Start of Block

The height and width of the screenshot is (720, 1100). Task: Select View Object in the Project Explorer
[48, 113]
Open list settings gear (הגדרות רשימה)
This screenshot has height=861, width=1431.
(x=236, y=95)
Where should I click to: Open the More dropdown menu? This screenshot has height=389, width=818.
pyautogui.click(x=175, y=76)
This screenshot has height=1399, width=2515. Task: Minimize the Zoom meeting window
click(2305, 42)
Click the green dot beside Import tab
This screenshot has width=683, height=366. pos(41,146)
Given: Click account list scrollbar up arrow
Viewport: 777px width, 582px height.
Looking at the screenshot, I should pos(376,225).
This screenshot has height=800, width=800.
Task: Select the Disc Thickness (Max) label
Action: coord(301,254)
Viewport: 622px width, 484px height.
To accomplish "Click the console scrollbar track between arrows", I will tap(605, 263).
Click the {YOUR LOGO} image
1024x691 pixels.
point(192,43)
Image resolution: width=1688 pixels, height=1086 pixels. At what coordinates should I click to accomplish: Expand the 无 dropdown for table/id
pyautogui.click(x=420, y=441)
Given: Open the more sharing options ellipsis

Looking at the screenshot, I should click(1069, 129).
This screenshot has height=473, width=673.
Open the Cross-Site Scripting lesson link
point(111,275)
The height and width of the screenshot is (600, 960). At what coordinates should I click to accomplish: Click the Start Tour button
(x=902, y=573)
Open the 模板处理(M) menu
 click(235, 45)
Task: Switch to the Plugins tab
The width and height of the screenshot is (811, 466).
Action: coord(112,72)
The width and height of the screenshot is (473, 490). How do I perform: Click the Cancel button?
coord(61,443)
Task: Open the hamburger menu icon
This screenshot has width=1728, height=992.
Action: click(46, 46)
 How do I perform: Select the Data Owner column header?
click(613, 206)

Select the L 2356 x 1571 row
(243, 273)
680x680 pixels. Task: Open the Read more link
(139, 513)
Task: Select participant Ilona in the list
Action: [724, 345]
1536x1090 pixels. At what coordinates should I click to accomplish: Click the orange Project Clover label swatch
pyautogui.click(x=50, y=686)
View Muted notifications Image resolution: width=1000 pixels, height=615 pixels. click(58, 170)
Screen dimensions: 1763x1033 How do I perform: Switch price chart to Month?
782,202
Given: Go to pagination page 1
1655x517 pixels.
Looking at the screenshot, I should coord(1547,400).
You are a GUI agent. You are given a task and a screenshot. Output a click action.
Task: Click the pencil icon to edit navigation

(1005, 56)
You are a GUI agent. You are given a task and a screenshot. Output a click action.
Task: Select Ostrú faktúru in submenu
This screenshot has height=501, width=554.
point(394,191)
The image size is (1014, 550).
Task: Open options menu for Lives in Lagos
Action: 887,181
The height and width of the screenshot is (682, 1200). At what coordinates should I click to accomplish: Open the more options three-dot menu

End of Block

Assignment
Each line from the top of the records down to the one with "View Muted notifications" must be retyped exactly; include both ends and nothing else.

Answer box
The height and width of the screenshot is (720, 1100). Task: Select View Object in the Project Explorer
[48, 113]
Open list settings gear (הגדרות רשימה)
This screenshot has height=861, width=1431.
(x=236, y=95)
Where should I click to: Open the More dropdown menu? This screenshot has height=389, width=818.
pyautogui.click(x=175, y=76)
This screenshot has height=1399, width=2515. Task: Minimize the Zoom meeting window
click(2305, 42)
Click the green dot beside Import tab
This screenshot has width=683, height=366. pos(41,146)
Given: Click account list scrollbar up arrow
Viewport: 777px width, 582px height.
Looking at the screenshot, I should pos(376,225).
This screenshot has height=800, width=800.
Task: Select the Disc Thickness (Max) label
Action: coord(301,254)
Viewport: 622px width, 484px height.
To accomplish "Click the console scrollbar track between arrows", I will tap(605, 263).
Click the {YOUR LOGO} image
1024x691 pixels.
point(192,43)
Image resolution: width=1688 pixels, height=1086 pixels. At what coordinates should I click to accomplish: Expand the 无 dropdown for table/id
pyautogui.click(x=420, y=441)
Given: Open the more sharing options ellipsis

Looking at the screenshot, I should click(1069, 129).
This screenshot has height=473, width=673.
Open the Cross-Site Scripting lesson link
point(111,275)
The height and width of the screenshot is (600, 960). At what coordinates should I click to accomplish: Click the Start Tour button
(x=902, y=573)
Open the 模板处理(M) menu
 click(235, 45)
Task: Switch to the Plugins tab
The width and height of the screenshot is (811, 466).
Action: coord(112,72)
The width and height of the screenshot is (473, 490). How do I perform: Click the Cancel button?
coord(61,443)
Task: Open the hamburger menu icon
This screenshot has width=1728, height=992.
Action: click(46, 46)
 How do I perform: Select the Data Owner column header?
click(613, 206)

Select the L 2356 x 1571 row
(243, 273)
680x680 pixels. Task: Open the Read more link
(139, 513)
Task: Select participant Ilona in the list
Action: [724, 345]
1536x1090 pixels. At what coordinates should I click to accomplish: Click the orange Project Clover label swatch
pyautogui.click(x=50, y=686)
View Muted notifications Image resolution: width=1000 pixels, height=615 pixels. click(58, 170)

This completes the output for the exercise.